Но в свою армию они уже не вернулись, там утвердился новый командующий, бывший начальник штаба, так что послали генерала Кобрисова в ближний тыл, под Воронеж, формировать новую армию — вот эту самую, Тридцать восьмую. С нею сперва отступили от Дона чуть не до Волги и снова в Воронеж пришли, а оттуда, уже не отступая ни разу, дошли до Днепра и взяли плацдарм на Правобережье.

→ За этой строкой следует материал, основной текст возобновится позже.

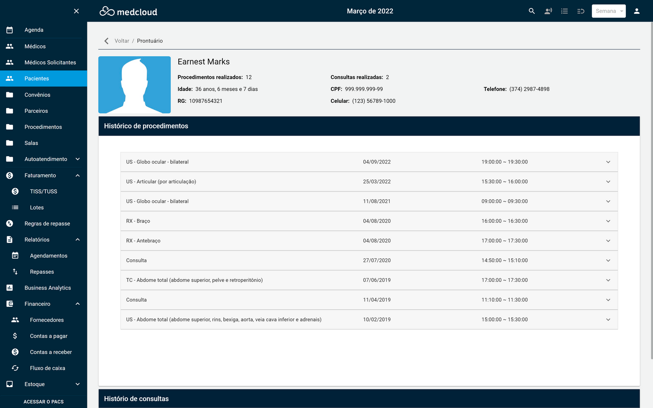Viewport: 653px width, 408px height.
Task: Select the Business Analytics chart icon
Action: click(10, 288)
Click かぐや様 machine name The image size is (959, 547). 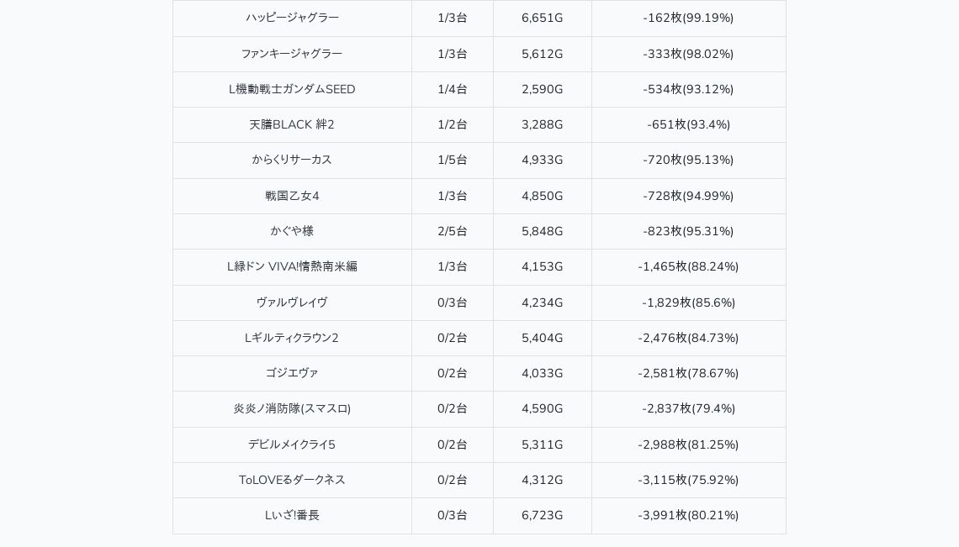tap(292, 231)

Жизнь Шестерикова при генерале была сравнительно теплая и сытая, хотя и погибнуть случаи выпадали. Но ведь оттого и смысл был высокий в этой жизни, и ценилась она не за тепло и сытость, а именно за высокий ее смысл. По твердому Шестерикова убеждению, никто б на его месте не стоил того, что он, и сам он на другом месте стоил бы втрое меньше. Он не привык, он прирос к генералу, знал все причуды его и желания, как бы и несложные, а попробуй их предупреди. Сам генерал себя называл солдатом и привычки свои солдатскими, и только Шестериков ведал, каково этим привычкам потрафить. В морозы баня — чтоб пар до костей прошибал, в жару вода студеная — чтоб зубы ломило, щи — чтоб ложка в них стояла и не валилась, к обеду водки два стопаря, а лучше спирта чуть разбавленного, а после обеда семьдесят минут сна и чтоб муха не пролетела. Тут повертись, покрути задницей! И в избе, какая ни попадется, чтоб чисто было и натоплено и ничем бы не воняло, воздух бы свежий был, а фортка — затворена. Тяжко ли все это было Шестерикову? Ну, так тем и любимо!
Вот с каким человеком пришлось встретиться майору Светлоокову из армейской контрразведки «Смерш», вот кого пригласил он выкроить часок и прийти к нему «посплетничать». Свидание их было назначено неподалеку от штаба, в леске, майор объяснил подробно, как выйти к поляне с поваленной сосной, и еще попросил — генерала не извещать, поскольку тема беседы «деликатная». Шестериков не явился вовремя, как водитель Сиротин, и не опоздал, как адъютант Донской, он пришел загодя и понаблюдал из-за кустиков за майором, как тот, раскрыв планшетку, что-то там перечитывает и подправляет, почесывая лоб карандашиком. Затем подошел бесшумно, стал у майора за плечом и вздохнул. Майор, всполошась, выхватил пистолет, а планшетку не закрыл.
— Что бродишь? — спросил он, недовольный собою, что его смогли застать врасплох. — Так до смерти напугать можно.
— Чо ж пугаться, — сказал Шестериков, — район охраняемый. А я грибков тут поискать хотел. Командующий по грибкам соскучились.
— Не нашел?
— Где ж найдешь, дождика две недели не было. Одни опята, да ведь надоесть могут — без белого или хоть маслачка.
— Заботливый ты, — сказал майор, упрятывая пистолет суетливым движением, с лицом все еще недовольным и заметно растерянным.
Шестериков, не отвечая, уселся против него на травке, обхватив колени, и посмотрел в глаза майору смиренно и выжидательно.